当センターについて

院長挨拶

病院長 平成28年11月1日付けで新宮市立医療センター院長を拝命致しました中井三量(なかいみつかず)と申します。これまで当医療センター脳神経外科部長、副院長として診療及び院長補佐の役割を微力ながら努めてまいりました。この度、開設者である田岡実千年市長から、20年の長きにわたり当医療センターを牽引してこられた前任の三木一仁院長の後を継ぐべく院長職を命ぜられました。当センターを取り巻く情勢は厳しく変動的ですが、これまでの病院運営方針を基本的に踏襲し職を全うする所存です。

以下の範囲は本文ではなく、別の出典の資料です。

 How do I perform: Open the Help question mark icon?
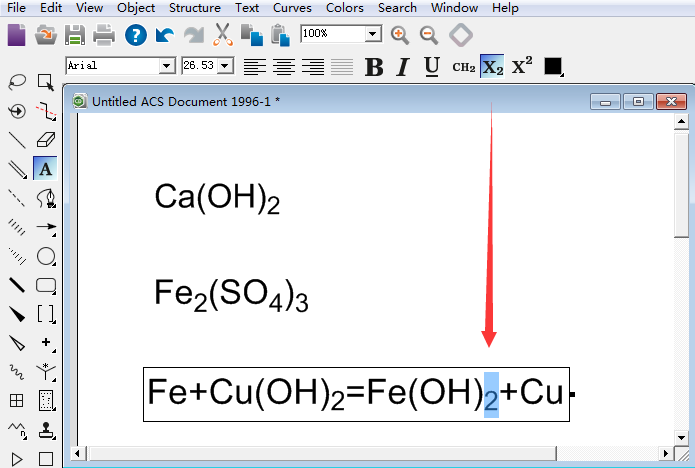click(x=135, y=35)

 新宮市立医療センターは新宮市、東牟婁郡の新宮保健医療圏に加え、田辺市本宮町、奈良県十津川村、三重県熊野市及び南牟婁郡からの広範な地域の人口約12万人の医療対象者を受け持ち、急性期病床を中心としつつ、地域包括ケアー病棟を含む304床を擁しています。この体制や機能を維持充実していくためには、当センター自体の工夫、努力並びに行政の支援が不可欠ですが、周辺医療機関や医師会、介護施設との協力体制、さらには地域住民の皆様や報道機関による御協力、ご支援をお願いするものであります。
 これからの新宮市立医療センターはどうあるべきか。私が考える3つのことを 挙げておきます。
 
1.病院で働く職員一人ひとりに、「新宮市立医療センターは自分の病院である。」という意識を持って欲しいと考えます。当センターが医師、看護師、コメディカル、事務職員に対し何か妙案を与え、全てについて指導し、改善を進めるものではありません。その時々に応じ各スタッフ自らの最善、最高を当院に提供して頂きたい。今この病院でベストを尽くせないなら、他の職場へ行っても各自の状況が良くなることなどありません。    
 具体的には、救急や紹介患者さんを断らずに、まずは診療すること。専門科診療必要かどうかは診察してみなければわかりません。救急部門は専従専門医招聘を見据え、医師間の負担には重みを考慮して均一化を図り、さらには専任救急マネージャーの設置を検討していきます。他院で苦慮している患者さんを当地域の「最後の砦」と言われる当センターが引き受けることは、当然であり基本です。
 
2.周辺医療機関、医師会、介護施設、地域住民の皆様も、当院スタッフと同様に、「新宮市立医療センターは自分たちの病院である。」という意識を持って頂きたい。医師、看護師、コメディカルと対峙・対立するのでなく、地域全体として患者さんを支え、当院スタッフをも支えるという意識です。
 具体的には救急医療の軽症者は他院や開業医への受診をお願い致します。かかりつけ医を普段から持って頂き、当院への受診必要な病態をいち早く見つけ、ご紹介をして頂く。それにより当センターでの専門的診断、治療につなげます。さらに、当センターに不足する診療科医などの状況を当地域の声として、広く発信して頂く事も必要です。
 
3.当院スタッフと、地域の皆様の情報交換・交流をより活発にします。
 これまでも当院は地域医療支援病院の運営委員会を定期的に行っております。また看護師、専門科医師によるセミナーなども実施しています。今後はさらに、当医療センター医療スタッフが地域住民の皆様のところへ出前して、健康医療講座や専門科治療講座などを身近に開催することを進めます。加えて、救急初期対応、災害時医療対応等の講座を開き、様々な訓練への参加も推進いたします。
 これらにより、地域の皆様には顔の見える病院スタッフを身近に感じて頂き、私ども医療センタースタッフは一丸となって、「この地域になくてはならない病院」としての役割や責任をはたすべく努力を重ねてまいります。今後とも新宮市立医療センターをよろしくお願い致します。